T-Pixel2Mesh: Combining Global and Local Transformer for 3D Mesh Generation from a Single Image
This work addresses the domain gap and detail loss in 3D mesh generation from images, offering incremental improvements for computer vision applications.
The paper tackled the problem of generating overly smooth 3D meshes and poor generalization to real-world images in single-view 3D reconstruction by proposing T-Pixel2Mesh, which improved performance on ShapeNet and enhanced real-world reconstruction.
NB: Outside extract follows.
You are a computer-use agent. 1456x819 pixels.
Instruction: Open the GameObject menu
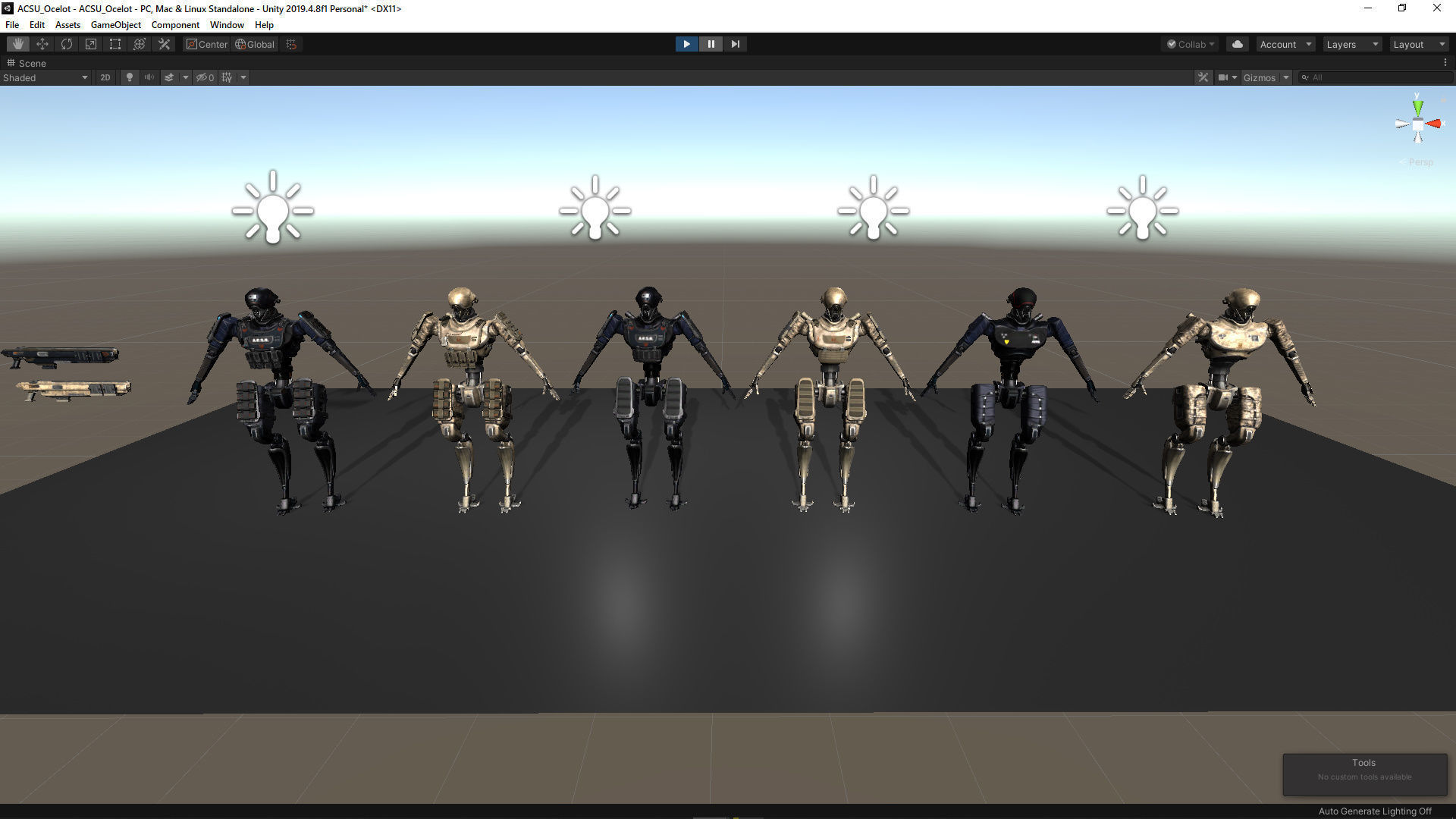(x=115, y=25)
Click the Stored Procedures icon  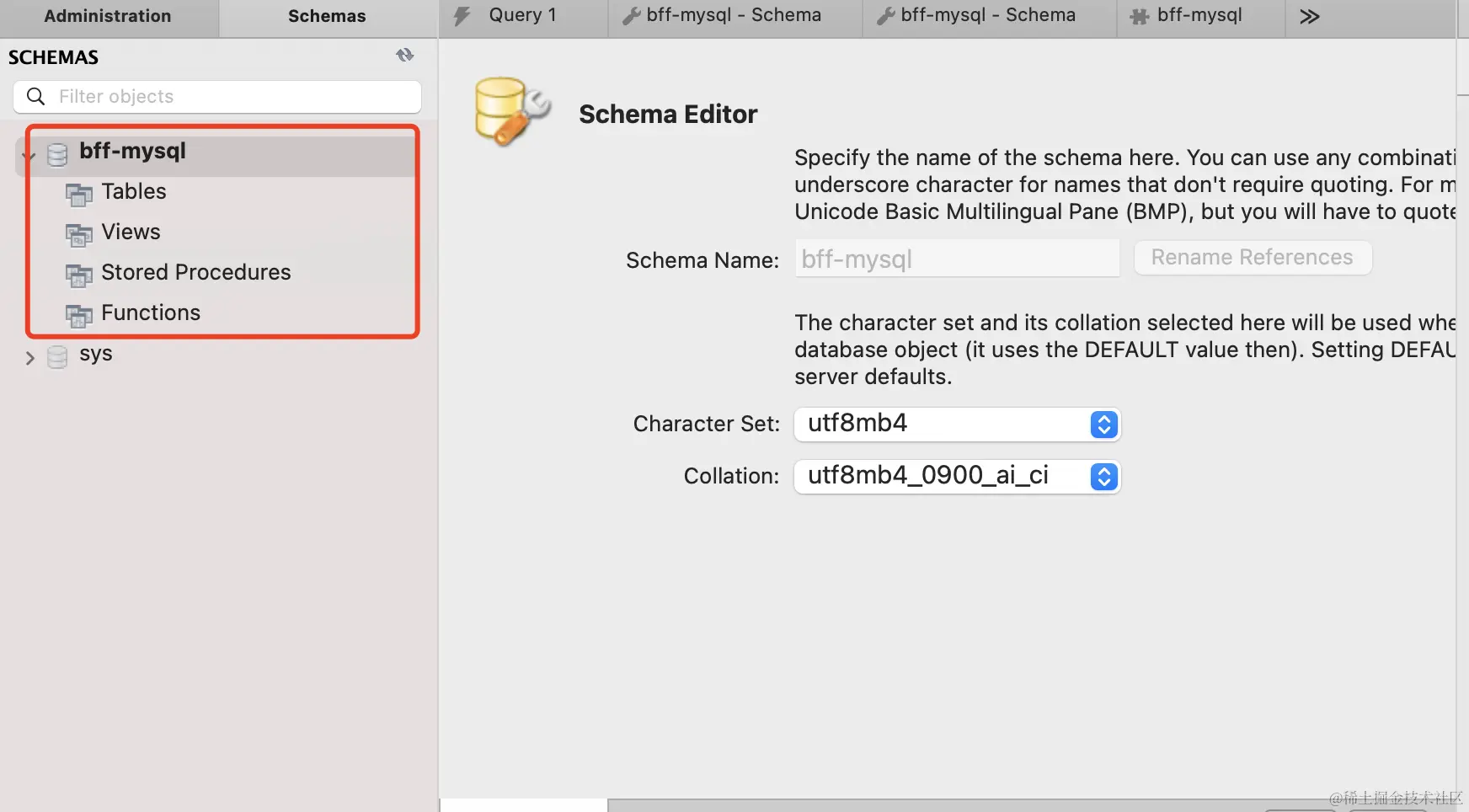[x=78, y=275]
Pixel2Mesh (P2M) is a classical approach for reconstructing 3D shapes from a single color image through coarse-to-fine mesh deformation. Although P2M is capable of generating plausible global shapes, its Graph Convolution Network (GCN) often produces overly smooth results, causing the loss of fine-grained geometry details. Moreover, P2M generates non-credible features for occluded regions and struggles with the domain gap from synthetic data to real-world images, which is a common challenge for single-view 3D reconstruction methods. To address these challenges, we propose a novel Transformer-boosted architecture, named T-Pixel2Mesh, inspired by the coarse-to-fine approach of P2M. Specifically, we use a global Transformer to control the holistic shape and a local Transformer to progressively refine the local geometry details with graph-based point upsampling. To enhance real-world reconstruction, we present the simple yet effective Linear Scale Search (LSS), which serves as prompt tuning during the input preprocessing. Our experiments on ShapeNet demonstrate state-of-the-art performance, while results on real-world data show the generalization capability.